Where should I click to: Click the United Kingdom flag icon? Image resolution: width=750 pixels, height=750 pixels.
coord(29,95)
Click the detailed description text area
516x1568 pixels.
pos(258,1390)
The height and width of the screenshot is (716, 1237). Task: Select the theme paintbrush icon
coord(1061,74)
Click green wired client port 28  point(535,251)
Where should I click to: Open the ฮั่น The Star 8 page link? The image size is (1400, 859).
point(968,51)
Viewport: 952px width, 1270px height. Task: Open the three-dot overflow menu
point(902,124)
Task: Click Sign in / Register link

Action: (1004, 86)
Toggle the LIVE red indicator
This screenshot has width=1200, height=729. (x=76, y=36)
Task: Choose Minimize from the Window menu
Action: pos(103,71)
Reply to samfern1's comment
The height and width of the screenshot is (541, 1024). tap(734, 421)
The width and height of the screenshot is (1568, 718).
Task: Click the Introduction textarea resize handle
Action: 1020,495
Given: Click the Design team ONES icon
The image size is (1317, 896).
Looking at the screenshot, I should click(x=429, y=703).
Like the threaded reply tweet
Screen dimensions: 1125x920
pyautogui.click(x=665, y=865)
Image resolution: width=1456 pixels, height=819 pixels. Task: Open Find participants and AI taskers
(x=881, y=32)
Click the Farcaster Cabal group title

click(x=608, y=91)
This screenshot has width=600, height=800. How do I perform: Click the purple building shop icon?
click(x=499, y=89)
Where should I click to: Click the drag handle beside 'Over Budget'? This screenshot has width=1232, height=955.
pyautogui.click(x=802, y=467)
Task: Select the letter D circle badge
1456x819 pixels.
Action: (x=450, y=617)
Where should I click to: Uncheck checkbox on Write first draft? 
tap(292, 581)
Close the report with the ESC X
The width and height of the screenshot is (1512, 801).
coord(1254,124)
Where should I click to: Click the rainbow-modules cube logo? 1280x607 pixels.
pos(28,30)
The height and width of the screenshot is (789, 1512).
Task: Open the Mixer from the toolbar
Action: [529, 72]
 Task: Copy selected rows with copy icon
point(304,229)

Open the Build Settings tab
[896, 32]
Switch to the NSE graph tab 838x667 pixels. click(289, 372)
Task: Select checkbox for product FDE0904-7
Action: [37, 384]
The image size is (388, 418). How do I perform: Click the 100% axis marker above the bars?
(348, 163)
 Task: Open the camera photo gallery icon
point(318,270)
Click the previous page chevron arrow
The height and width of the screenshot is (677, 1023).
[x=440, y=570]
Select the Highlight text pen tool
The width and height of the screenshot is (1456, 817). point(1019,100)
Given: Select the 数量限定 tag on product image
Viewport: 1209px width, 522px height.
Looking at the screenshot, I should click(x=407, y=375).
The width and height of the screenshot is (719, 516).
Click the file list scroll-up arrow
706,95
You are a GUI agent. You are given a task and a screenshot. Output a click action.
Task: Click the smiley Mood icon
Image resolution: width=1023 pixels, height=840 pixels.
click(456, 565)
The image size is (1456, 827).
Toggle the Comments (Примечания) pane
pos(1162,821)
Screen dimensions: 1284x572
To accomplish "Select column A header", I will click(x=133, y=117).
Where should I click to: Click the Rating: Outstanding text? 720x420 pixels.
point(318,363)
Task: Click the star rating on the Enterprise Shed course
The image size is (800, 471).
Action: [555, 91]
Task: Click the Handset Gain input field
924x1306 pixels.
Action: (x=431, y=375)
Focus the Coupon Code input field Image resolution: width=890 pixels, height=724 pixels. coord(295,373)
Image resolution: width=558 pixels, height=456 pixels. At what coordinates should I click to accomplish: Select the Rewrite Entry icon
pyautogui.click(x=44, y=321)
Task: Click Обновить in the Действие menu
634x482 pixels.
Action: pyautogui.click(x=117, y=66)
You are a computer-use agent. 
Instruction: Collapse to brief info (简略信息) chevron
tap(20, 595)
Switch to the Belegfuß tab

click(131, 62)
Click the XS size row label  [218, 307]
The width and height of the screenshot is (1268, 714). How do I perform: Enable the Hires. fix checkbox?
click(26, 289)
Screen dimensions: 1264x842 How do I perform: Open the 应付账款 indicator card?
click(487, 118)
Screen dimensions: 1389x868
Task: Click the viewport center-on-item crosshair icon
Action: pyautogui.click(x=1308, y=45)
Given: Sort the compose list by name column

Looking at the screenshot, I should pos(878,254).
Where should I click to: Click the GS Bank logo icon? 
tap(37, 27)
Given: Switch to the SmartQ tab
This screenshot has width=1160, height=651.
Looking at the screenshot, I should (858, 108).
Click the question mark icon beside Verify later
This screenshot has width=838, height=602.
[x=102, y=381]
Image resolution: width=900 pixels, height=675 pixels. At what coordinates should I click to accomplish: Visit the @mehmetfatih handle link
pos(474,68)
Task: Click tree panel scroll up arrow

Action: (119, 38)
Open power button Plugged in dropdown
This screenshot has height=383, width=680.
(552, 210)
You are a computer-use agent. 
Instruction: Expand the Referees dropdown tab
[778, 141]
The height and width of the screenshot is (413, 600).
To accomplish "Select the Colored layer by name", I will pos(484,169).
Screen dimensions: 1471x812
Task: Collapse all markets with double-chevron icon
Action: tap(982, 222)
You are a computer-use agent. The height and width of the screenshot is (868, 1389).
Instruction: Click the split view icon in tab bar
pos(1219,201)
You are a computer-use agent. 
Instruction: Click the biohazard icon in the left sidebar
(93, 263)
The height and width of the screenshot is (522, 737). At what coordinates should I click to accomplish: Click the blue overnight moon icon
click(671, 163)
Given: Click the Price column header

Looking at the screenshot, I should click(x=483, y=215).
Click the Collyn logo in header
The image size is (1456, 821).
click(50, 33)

# # # # #

§ **Stated exercise**:
Return each line from the items above that contains the string "what". Case counts in the match.

§ **Output of the task**:
Image resolution: width=558 pixels, height=456 pixels. At what coordinates should I click to accomplish: Select the Rewrite Entry icon
Image resolution: width=900 pixels, height=675 pixels. At what coordinates should I click to accomplish: Visit the @mehmetfatih handle link
The height and width of the screenshot is (522, 737). At what coordinates should I click to accomplish: Click the blue overnight moon icon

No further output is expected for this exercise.